ボルト−普通の条件なら19秒台を走らなければ、絶対に勝てないと思うよ。

−大阪世界選手権には400mには出場しないのか?
ボルト−出ないよ。200一本で目標は優勝。悪くてもメダル獲得はしなければ・・・。

ボルト−ところで世界選手権はいつですか?
−07年8月25日から9月2日まで。
ボルト−エッ!そんな先なの?来季はシーズンは長くなりそうだな。

グレン・ミルズ(57歳)

ミルズは1991年Racers Track and Field Clubを創立。ミルズはボルトがアテネ五輪で第一次予選で失格後、(注:男子200m予選4組21秒05でまさかの5位で予選落ち)マネージャーのノーマン・ペアートに依頼されてコーチを始めた。これまで20年間、ジャマイカナショナルヘッドコーチ、アメリカ、03年世界選手権優勝者のキム・コリンズのコーチ歴がある。ミルズはパウエルのスティーブ・フランシス・コーチと対照的に、公開練習、インタビューに快く応じてくれた。

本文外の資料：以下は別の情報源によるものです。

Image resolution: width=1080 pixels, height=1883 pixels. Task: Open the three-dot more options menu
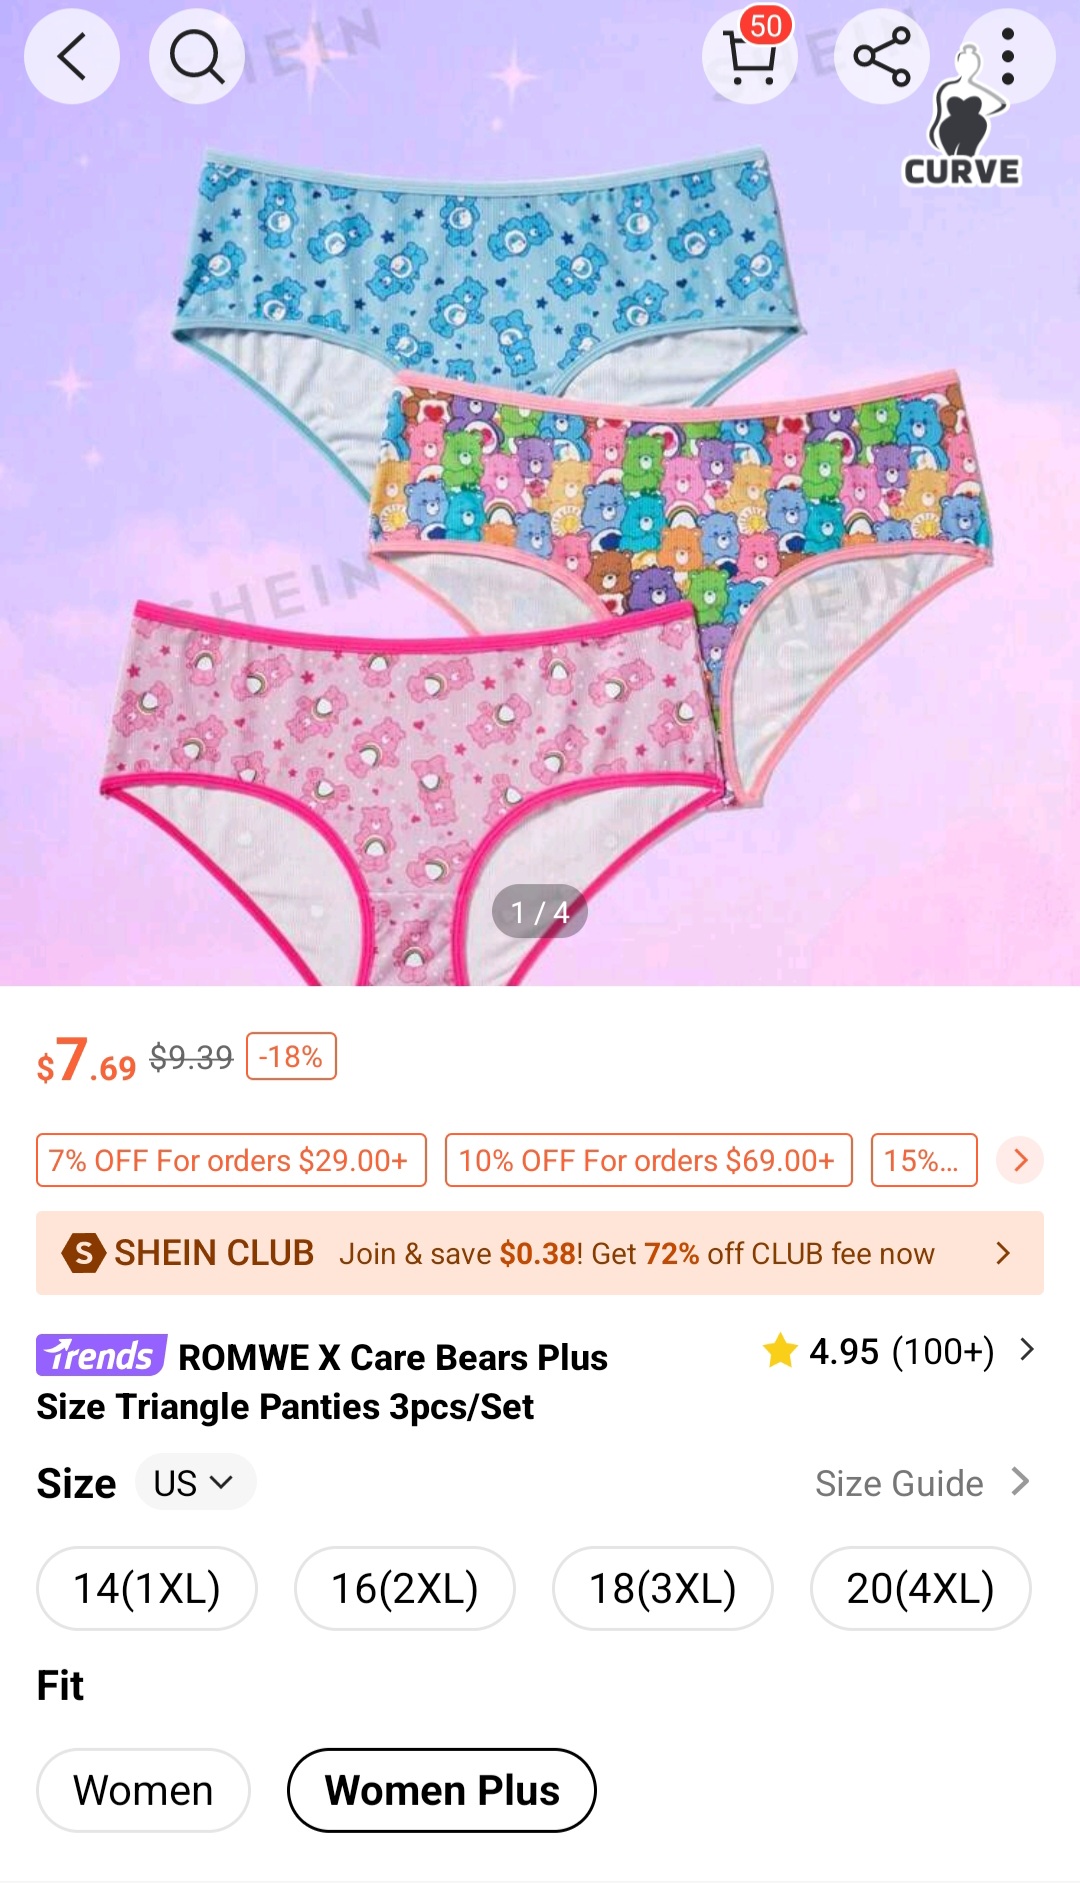(x=1008, y=56)
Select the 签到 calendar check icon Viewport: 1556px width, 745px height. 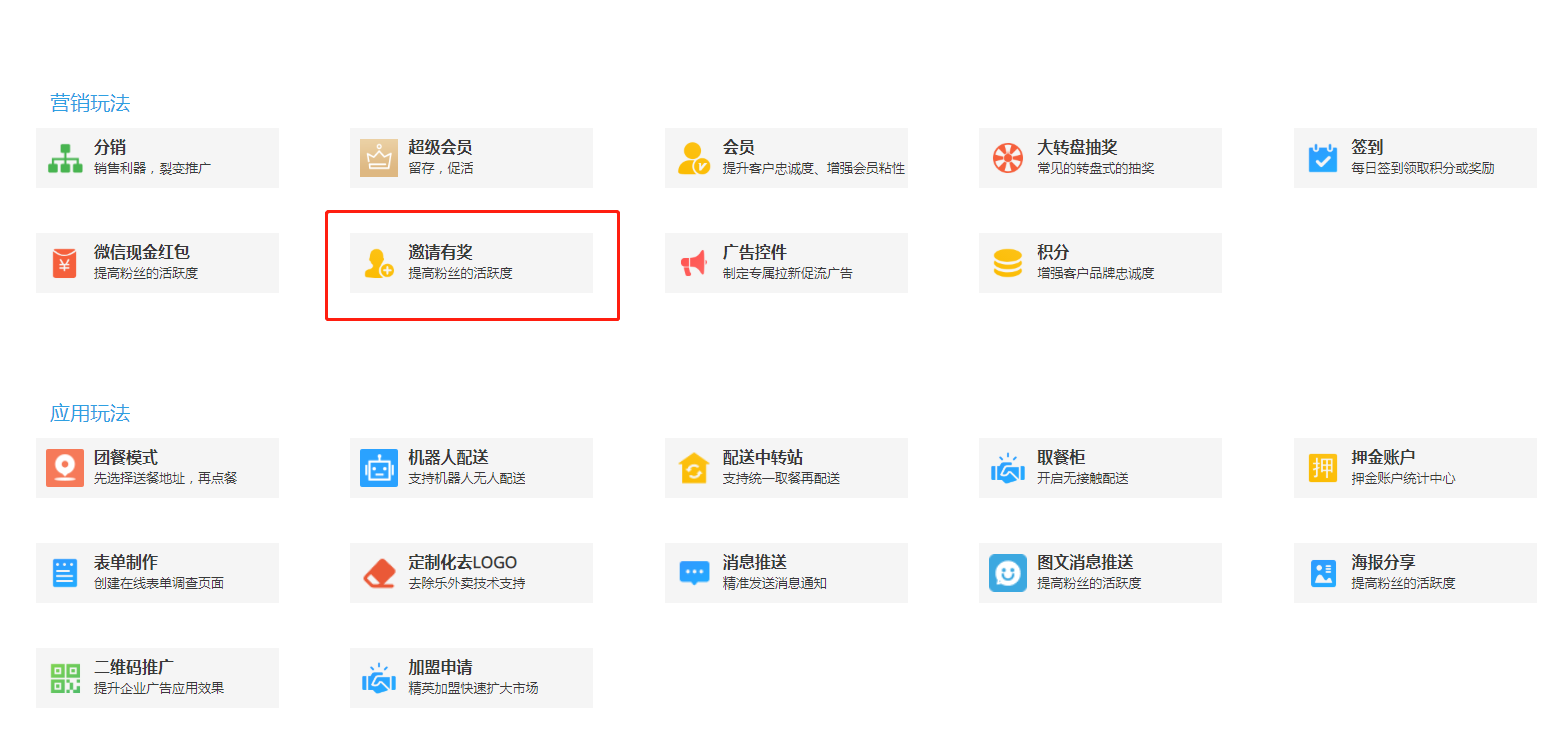1322,158
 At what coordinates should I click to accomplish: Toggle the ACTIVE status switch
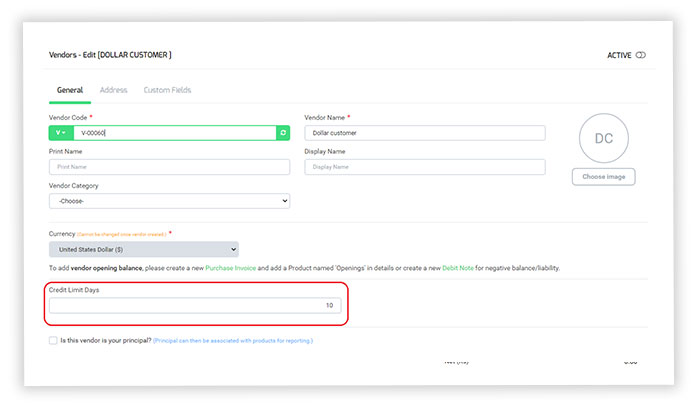(640, 55)
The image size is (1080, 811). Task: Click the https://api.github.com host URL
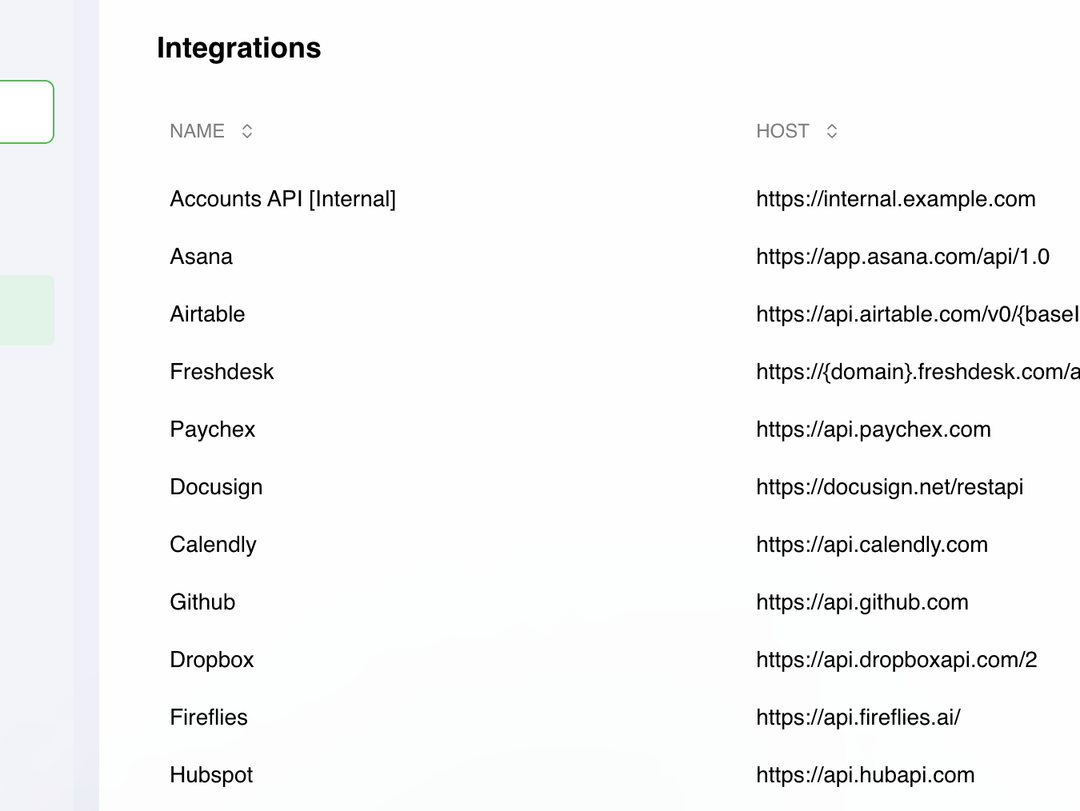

「長年コーチをしているが、ボルトのような逸材はめったにお目にかかるものではない。最近では身長の伸びが止まったと思うが、発育期における身体のアンバランスでここ数年故障が続発した。背中の腰の部分が少し曲がっていたため、ハムストリングが故障、回復、故障の繰り返しで過去3年間故障で満足にシーズンを過ごすことができなかった。わたしの最初の仕事は、いかに故障を回避して練習を継続することができるか最大課題だった。04夏、ミュンヘンでドイツサッカー代表選手など、世界中に名を知られたミュラー・ウォルファート博士の治療、リハビを受けた。05年世界選手権2週間前にも治療を受け、06年シーズン前に再度経過をチェックしたが、問題もなく医者から問題なしと言われた。今季これといった故障もなかったので200mで自己記録更新に結びついた。身体の成長が止まったと思うが、ボルトはまだ20歳になったばかり。まだ、やることはたくさんあるし、焦ることは全くない。身長は2mを超えているかもしれないが、身体も大人になって強くなってきた。あの身体で200mのカーブを全速力で走るのは、ストライドを測ったことがないが大変なこと。ボルトの身体は誰が見ても、200mよりは400mが最適だ。200mをプラットフォームにして、07年から徐々に400m転向を考えている。かれは16歳の時、ほとんど400mの練習をしなくて45秒35を記録している。予定として、07年5月に開催されるジャマイカ国際招待レースで、現ジャマイカ400mの記録44秒74を破るのが当面の目的です。でも、大阪の世界選手権大会は、多分、200mで優勝を狙うでしょう。」